Stored data entries:
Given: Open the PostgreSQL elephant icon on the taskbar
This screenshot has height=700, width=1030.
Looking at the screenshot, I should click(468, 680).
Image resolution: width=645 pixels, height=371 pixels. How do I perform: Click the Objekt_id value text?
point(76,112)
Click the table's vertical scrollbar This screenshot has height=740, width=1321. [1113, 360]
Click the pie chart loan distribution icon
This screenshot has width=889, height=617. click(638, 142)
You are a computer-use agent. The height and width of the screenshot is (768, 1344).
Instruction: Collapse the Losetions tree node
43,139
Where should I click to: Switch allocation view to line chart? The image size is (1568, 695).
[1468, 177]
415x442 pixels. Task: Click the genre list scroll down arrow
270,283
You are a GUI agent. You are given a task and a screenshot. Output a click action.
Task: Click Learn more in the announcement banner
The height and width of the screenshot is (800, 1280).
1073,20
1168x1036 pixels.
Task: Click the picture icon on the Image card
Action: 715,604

■ **WHAT THE TASK ASKS**
The complete data is to be transcribed verbatim.

■ **COMPLETED TASK**
Given: Open the PostgreSQL elephant icon on the taskbar
This screenshot has height=700, width=1030.
Looking at the screenshot, I should click(468, 680).
Image resolution: width=645 pixels, height=371 pixels. How do I perform: Click the Objekt_id value text?
point(76,112)
Click the table's vertical scrollbar This screenshot has height=740, width=1321. [1113, 360]
Click the pie chart loan distribution icon
This screenshot has width=889, height=617. click(638, 142)
You are a computer-use agent. The height and width of the screenshot is (768, 1344).
Instruction: Collapse the Losetions tree node
43,139
Where should I click to: Switch allocation view to line chart? The image size is (1568, 695).
[1468, 177]
415x442 pixels. Task: Click the genre list scroll down arrow
270,283
You are a GUI agent. You are given a task and a screenshot. Output a click action.
Task: Click Learn more in the announcement banner
The height and width of the screenshot is (800, 1280).
1073,20
1168x1036 pixels.
Task: Click the picture icon on the Image card
Action: 715,604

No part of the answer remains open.